Dataset entries

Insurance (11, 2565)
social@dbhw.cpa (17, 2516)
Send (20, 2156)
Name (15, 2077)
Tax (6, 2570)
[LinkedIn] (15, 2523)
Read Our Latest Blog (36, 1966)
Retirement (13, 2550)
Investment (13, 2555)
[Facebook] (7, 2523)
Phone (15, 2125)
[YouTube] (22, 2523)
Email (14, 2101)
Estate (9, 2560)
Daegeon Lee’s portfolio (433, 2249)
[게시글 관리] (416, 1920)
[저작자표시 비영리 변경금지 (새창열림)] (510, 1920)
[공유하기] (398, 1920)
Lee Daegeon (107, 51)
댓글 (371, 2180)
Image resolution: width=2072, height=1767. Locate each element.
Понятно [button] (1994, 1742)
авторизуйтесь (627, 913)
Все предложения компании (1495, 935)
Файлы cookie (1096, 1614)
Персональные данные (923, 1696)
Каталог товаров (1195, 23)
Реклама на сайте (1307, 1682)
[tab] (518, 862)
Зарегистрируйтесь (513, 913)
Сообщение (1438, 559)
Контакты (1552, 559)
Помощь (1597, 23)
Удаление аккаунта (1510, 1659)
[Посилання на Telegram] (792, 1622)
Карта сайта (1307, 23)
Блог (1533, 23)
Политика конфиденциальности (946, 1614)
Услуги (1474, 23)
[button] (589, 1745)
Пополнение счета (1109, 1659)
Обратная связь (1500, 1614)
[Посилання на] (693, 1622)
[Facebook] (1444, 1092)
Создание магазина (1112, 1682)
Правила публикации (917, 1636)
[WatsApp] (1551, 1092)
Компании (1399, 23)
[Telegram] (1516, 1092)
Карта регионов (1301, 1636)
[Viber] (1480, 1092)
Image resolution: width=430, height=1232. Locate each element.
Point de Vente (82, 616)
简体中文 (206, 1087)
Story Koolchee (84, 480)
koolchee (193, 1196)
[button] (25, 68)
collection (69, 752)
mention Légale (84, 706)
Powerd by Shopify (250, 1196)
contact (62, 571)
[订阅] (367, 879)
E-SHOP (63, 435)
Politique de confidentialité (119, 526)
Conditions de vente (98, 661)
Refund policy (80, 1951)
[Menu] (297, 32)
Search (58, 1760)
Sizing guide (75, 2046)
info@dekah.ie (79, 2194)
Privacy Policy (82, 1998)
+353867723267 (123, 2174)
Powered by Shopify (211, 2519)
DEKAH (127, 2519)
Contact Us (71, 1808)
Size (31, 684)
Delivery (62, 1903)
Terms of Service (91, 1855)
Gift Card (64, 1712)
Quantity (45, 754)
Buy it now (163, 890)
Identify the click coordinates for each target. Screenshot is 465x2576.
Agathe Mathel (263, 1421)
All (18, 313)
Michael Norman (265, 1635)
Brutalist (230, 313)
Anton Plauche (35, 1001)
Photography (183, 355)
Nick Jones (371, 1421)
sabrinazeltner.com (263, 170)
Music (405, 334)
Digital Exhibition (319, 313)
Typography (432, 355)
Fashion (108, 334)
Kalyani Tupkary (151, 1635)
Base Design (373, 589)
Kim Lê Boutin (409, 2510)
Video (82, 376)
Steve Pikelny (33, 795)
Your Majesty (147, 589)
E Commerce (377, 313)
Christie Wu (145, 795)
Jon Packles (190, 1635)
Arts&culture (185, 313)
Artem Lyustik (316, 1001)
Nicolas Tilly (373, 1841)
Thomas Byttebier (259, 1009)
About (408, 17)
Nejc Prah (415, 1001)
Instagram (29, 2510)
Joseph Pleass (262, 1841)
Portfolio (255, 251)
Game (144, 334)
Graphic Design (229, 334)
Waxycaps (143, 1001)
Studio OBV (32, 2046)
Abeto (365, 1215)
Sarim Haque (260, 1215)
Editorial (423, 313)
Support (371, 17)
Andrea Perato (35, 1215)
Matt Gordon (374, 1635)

**How to complete this task**
Starting with the line that holds "Карта регионов (1301, 1636)" and ending with the line that holds "Anton Plauche (35, 1001)", retype every line in the data above exactly, and nothing else.

**Written reply**
Карта регионов (1301, 1636)
[Viber] (1480, 1092)
Image resolution: width=430, height=1232. Locate each element.
Point de Vente (82, 616)
简体中文 (206, 1087)
Story Koolchee (84, 480)
koolchee (193, 1196)
[button] (25, 68)
collection (69, 752)
mention Légale (84, 706)
Powerd by Shopify (250, 1196)
contact (62, 571)
[订阅] (367, 879)
E-SHOP (63, 435)
Politique de confidentialité (119, 526)
Conditions de vente (98, 661)
Refund policy (80, 1951)
[Menu] (297, 32)
Search (58, 1760)
Sizing guide (75, 2046)
info@dekah.ie (79, 2194)
Privacy Policy (82, 1998)
+353867723267 (123, 2174)
Powered by Shopify (211, 2519)
DEKAH (127, 2519)
Contact Us (71, 1808)
Size (31, 684)
Delivery (62, 1903)
Terms of Service (91, 1855)
Gift Card (64, 1712)
Quantity (45, 754)
Buy it now (163, 890)
Identify the click coordinates for each target. Screenshot is 465x2576.
Agathe Mathel (263, 1421)
All (18, 313)
Michael Norman (265, 1635)
Brutalist (230, 313)
Anton Plauche (35, 1001)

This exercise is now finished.